Work order ▸
The answer is every record that follows, printed exactly.

Available data ▸
--

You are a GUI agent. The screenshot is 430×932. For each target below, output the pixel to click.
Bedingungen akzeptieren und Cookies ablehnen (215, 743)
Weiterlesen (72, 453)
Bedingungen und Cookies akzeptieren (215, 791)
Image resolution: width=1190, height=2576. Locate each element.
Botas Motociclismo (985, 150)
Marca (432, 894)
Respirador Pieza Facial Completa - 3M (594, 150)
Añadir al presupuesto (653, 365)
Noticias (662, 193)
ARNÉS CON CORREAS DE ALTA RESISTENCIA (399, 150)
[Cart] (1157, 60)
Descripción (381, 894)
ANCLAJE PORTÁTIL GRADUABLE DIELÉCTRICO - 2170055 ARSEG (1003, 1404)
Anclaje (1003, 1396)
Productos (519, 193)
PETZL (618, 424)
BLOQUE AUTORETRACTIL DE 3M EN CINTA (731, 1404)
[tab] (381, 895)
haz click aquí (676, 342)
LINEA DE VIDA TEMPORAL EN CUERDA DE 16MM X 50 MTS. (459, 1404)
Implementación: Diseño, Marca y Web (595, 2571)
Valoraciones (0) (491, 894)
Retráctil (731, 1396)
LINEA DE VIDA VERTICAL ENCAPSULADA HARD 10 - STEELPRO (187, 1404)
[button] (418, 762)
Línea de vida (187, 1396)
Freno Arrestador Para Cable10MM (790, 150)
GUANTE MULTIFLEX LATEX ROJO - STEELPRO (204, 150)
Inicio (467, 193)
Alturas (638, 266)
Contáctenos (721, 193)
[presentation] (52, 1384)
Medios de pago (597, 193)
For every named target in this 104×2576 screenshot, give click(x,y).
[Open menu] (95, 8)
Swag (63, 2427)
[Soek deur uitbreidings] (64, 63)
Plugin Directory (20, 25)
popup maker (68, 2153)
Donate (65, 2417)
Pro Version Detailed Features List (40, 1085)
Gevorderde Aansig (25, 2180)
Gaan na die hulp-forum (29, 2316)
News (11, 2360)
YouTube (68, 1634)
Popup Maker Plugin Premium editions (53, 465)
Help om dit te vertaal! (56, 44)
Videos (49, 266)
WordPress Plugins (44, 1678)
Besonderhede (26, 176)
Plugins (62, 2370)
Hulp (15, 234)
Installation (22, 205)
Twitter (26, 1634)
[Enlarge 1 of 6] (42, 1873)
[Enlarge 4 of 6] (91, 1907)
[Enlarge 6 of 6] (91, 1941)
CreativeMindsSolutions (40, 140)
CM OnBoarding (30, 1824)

--

Task output ▸
You are a GUI agent. The screenshot is 430×932. For each target below, output the pixel to click.
Bedingungen akzeptieren und Cookies ablehnen (215, 743)
Weiterlesen (72, 453)
Bedingungen und Cookies akzeptieren (215, 791)
Image resolution: width=1190, height=2576. Locate each element.
Botas Motociclismo (985, 150)
Marca (432, 894)
Respirador Pieza Facial Completa - 3M (594, 150)
Añadir al presupuesto (653, 365)
Noticias (662, 193)
ARNÉS CON CORREAS DE ALTA RESISTENCIA (399, 150)
[Cart] (1157, 60)
Descripción (381, 894)
ANCLAJE PORTÁTIL GRADUABLE DIELÉCTRICO - 2170055 ARSEG (1003, 1404)
Anclaje (1003, 1396)
Productos (519, 193)
PETZL (618, 424)
BLOQUE AUTORETRACTIL DE 3M EN CINTA (731, 1404)
[tab] (381, 895)
haz click aquí (676, 342)
LINEA DE VIDA TEMPORAL EN CUERDA DE 16MM X 50 MTS. (459, 1404)
Implementación: Diseño, Marca y Web (595, 2571)
Valoraciones (0) (491, 894)
Retráctil (731, 1396)
LINEA DE VIDA VERTICAL ENCAPSULADA HARD 10 - STEELPRO (187, 1404)
[button] (418, 762)
Línea de vida (187, 1396)
Freno Arrestador Para Cable10MM (790, 150)
GUANTE MULTIFLEX LATEX ROJO - STEELPRO (204, 150)
Inicio (467, 193)
Alturas (638, 266)
Contáctenos (721, 193)
[presentation] (52, 1384)
Medios de pago (597, 193)
For every named target in this 104×2576 screenshot, give click(x,y).
[Open menu] (95, 8)
Swag (63, 2427)
[Soek deur uitbreidings] (64, 63)
Plugin Directory (20, 25)
popup maker (68, 2153)
Donate (65, 2417)
Pro Version Detailed Features List (40, 1085)
Gevorderde Aansig (25, 2180)
Gaan na die hulp-forum (29, 2316)
News (11, 2360)
YouTube (68, 1634)
Popup Maker Plugin Premium editions (53, 465)
Help om dit te vertaal! (56, 44)
Videos (49, 266)
WordPress Plugins (44, 1678)
Besonderhede (26, 176)
Plugins (62, 2370)
Hulp (15, 234)
Installation (22, 205)
Twitter (26, 1634)
[Enlarge 1 of 6] (42, 1873)
[Enlarge 4 of 6] (91, 1907)
[Enlarge 6 of 6] (91, 1941)
CreativeMindsSolutions (40, 140)
CM OnBoarding (30, 1824)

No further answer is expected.